(Screen grounding rows)

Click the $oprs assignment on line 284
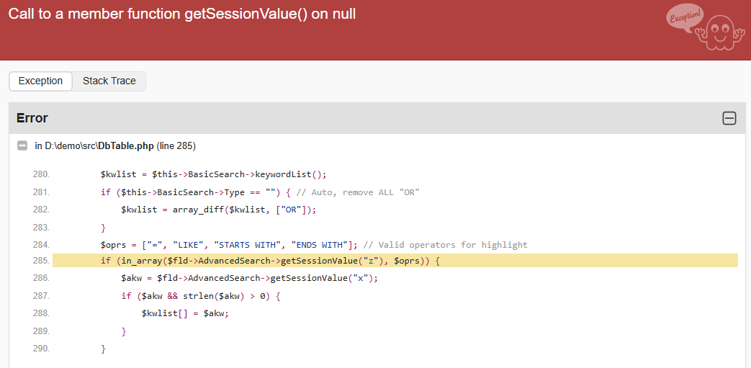 pos(229,244)
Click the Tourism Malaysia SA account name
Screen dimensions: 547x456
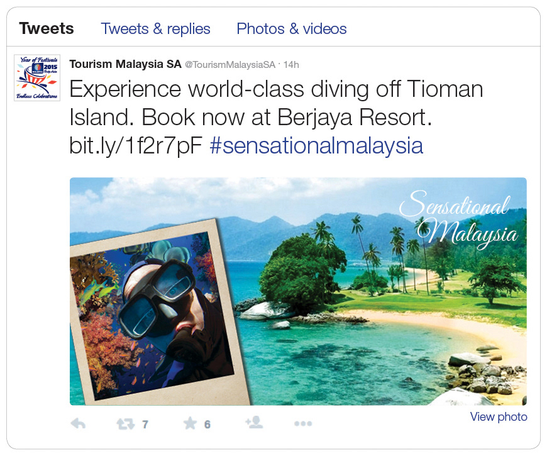(x=125, y=64)
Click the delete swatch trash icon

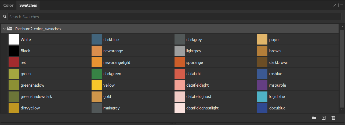pyautogui.click(x=333, y=118)
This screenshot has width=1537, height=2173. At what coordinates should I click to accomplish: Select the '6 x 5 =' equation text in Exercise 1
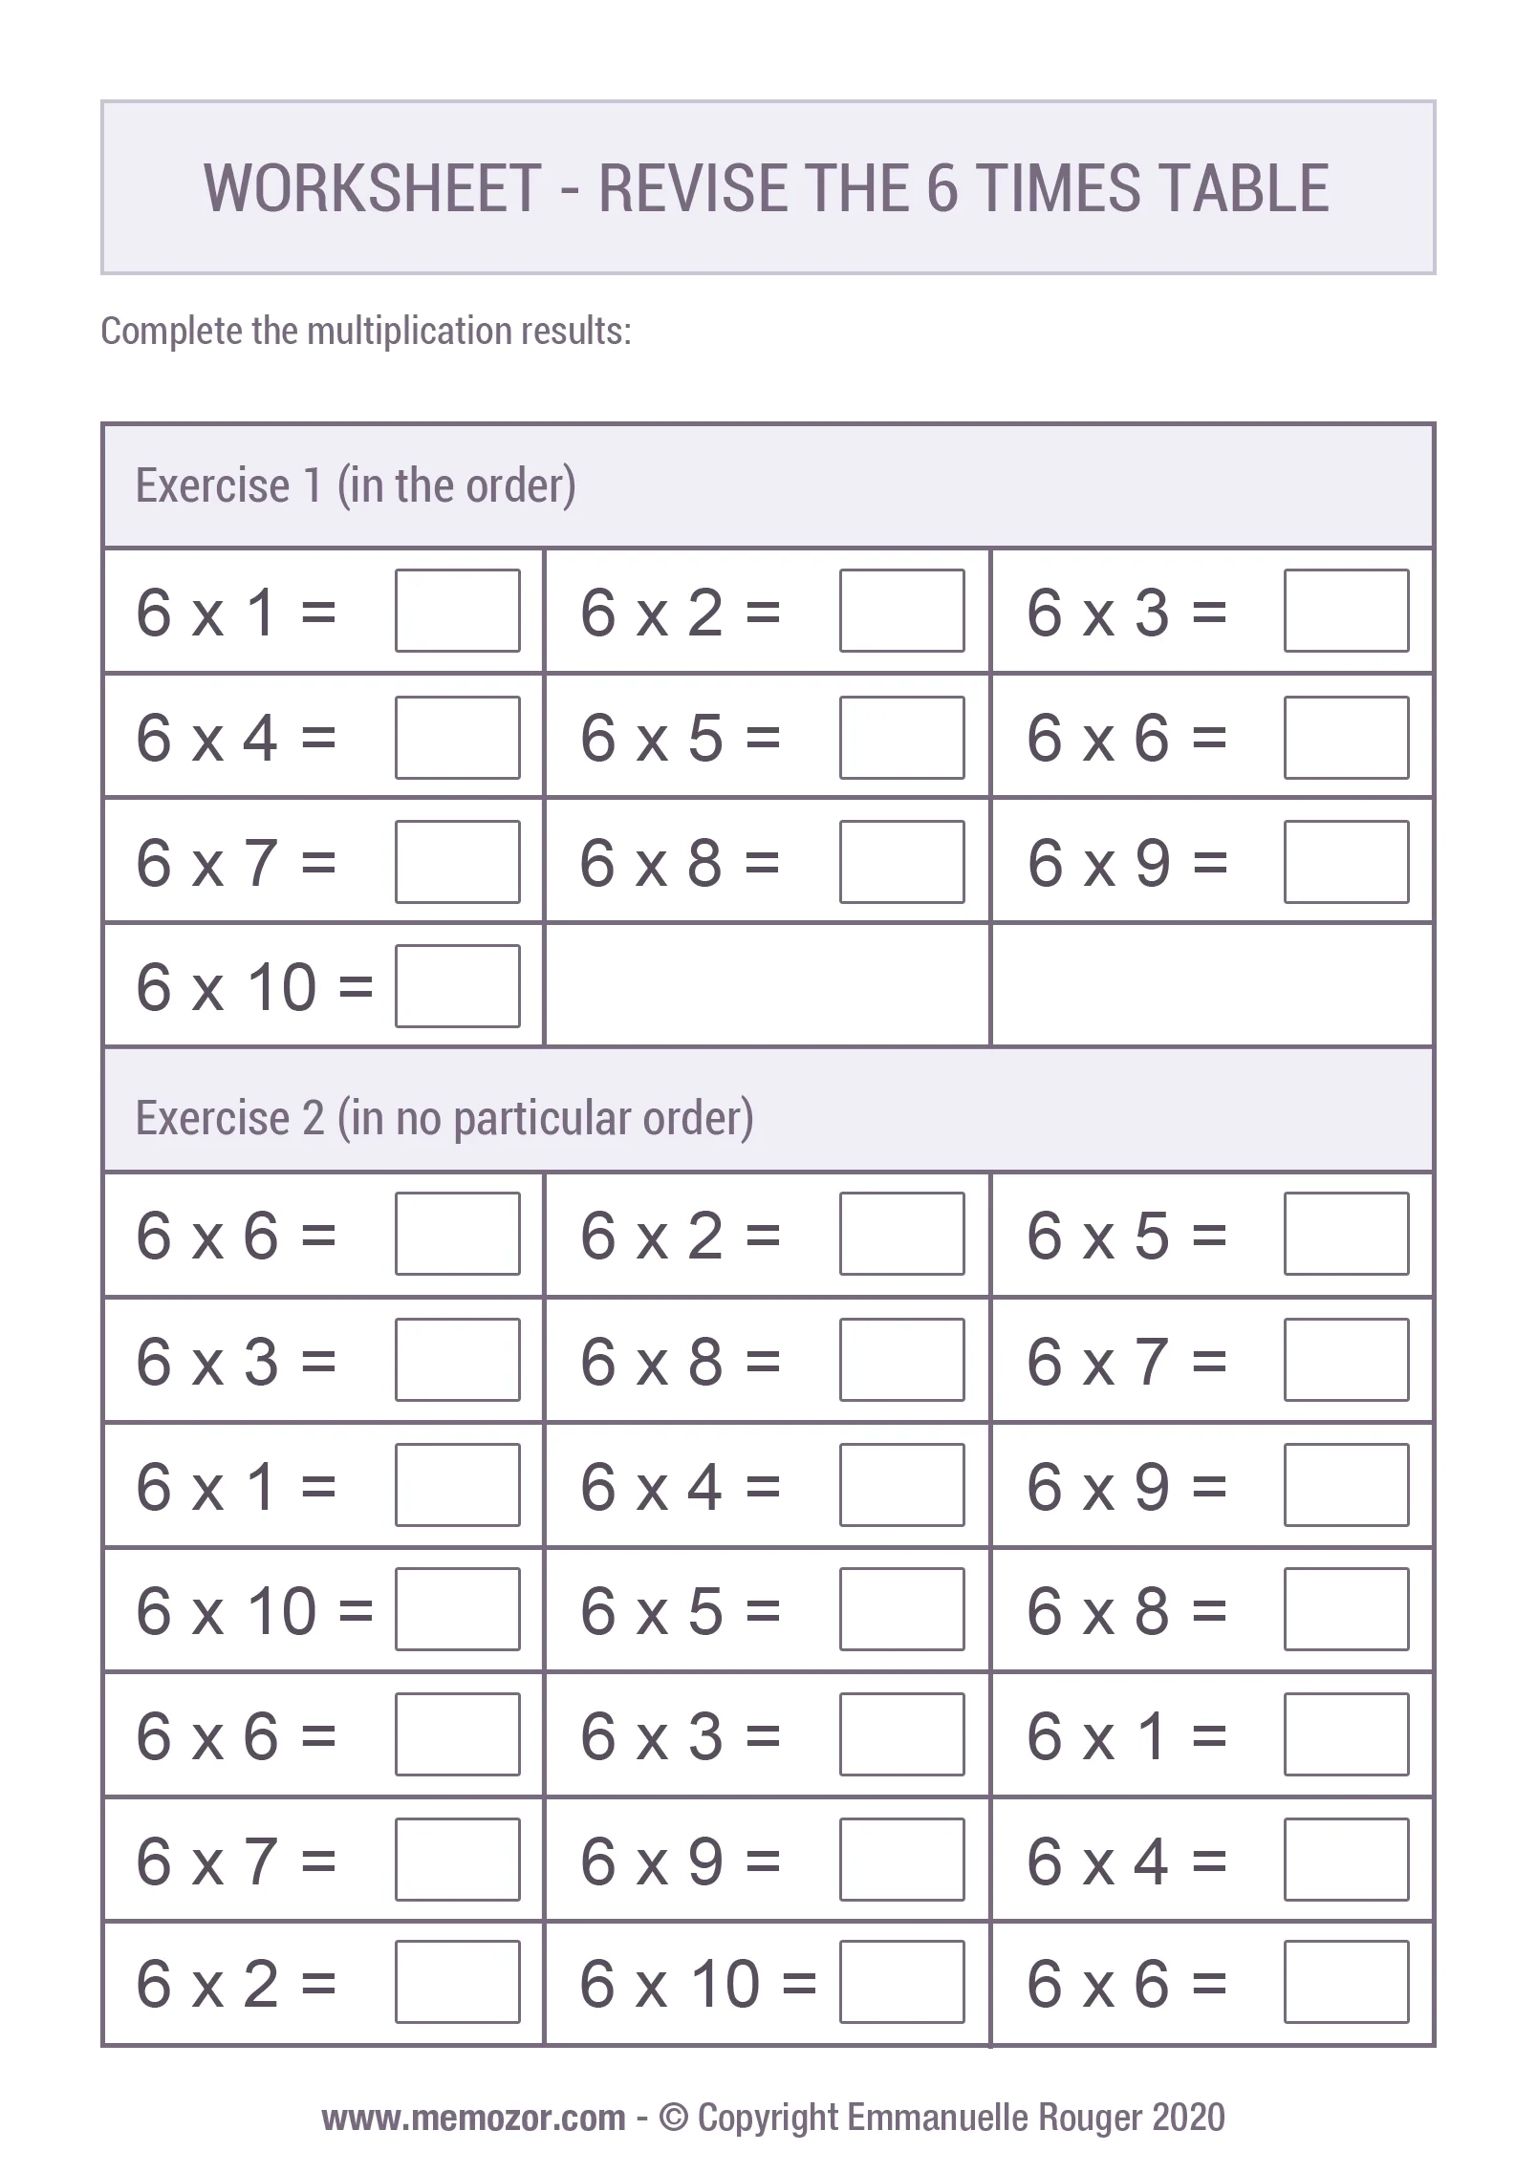click(x=680, y=739)
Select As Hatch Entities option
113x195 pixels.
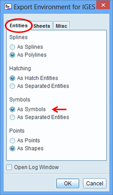click(x=34, y=78)
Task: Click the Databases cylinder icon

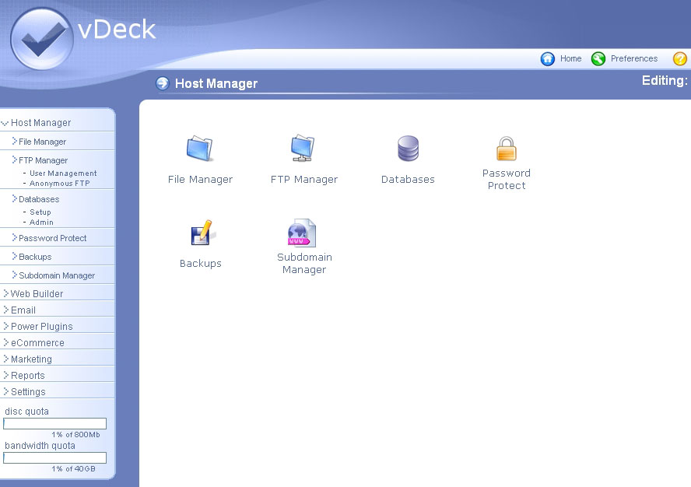Action: (x=408, y=149)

## Given task
Reproduce everything from the line containing "Click the delete swatch trash icon" down to the end of the rows, swapping "trash icon" for "bin icon" and leaving all else unchanged. Omit the pictures from the output.

## Exercise output
Click the delete swatch bin icon

pyautogui.click(x=333, y=118)
This screenshot has width=1537, height=2173. At what coordinates should I click to accomplish: Select the '6 x 5 =' equation text in Exercise 1
click(x=680, y=739)
Select As Hatch Entities option
113x195 pixels.
click(x=34, y=78)
Task: Click the Databases cylinder icon

Action: (x=408, y=149)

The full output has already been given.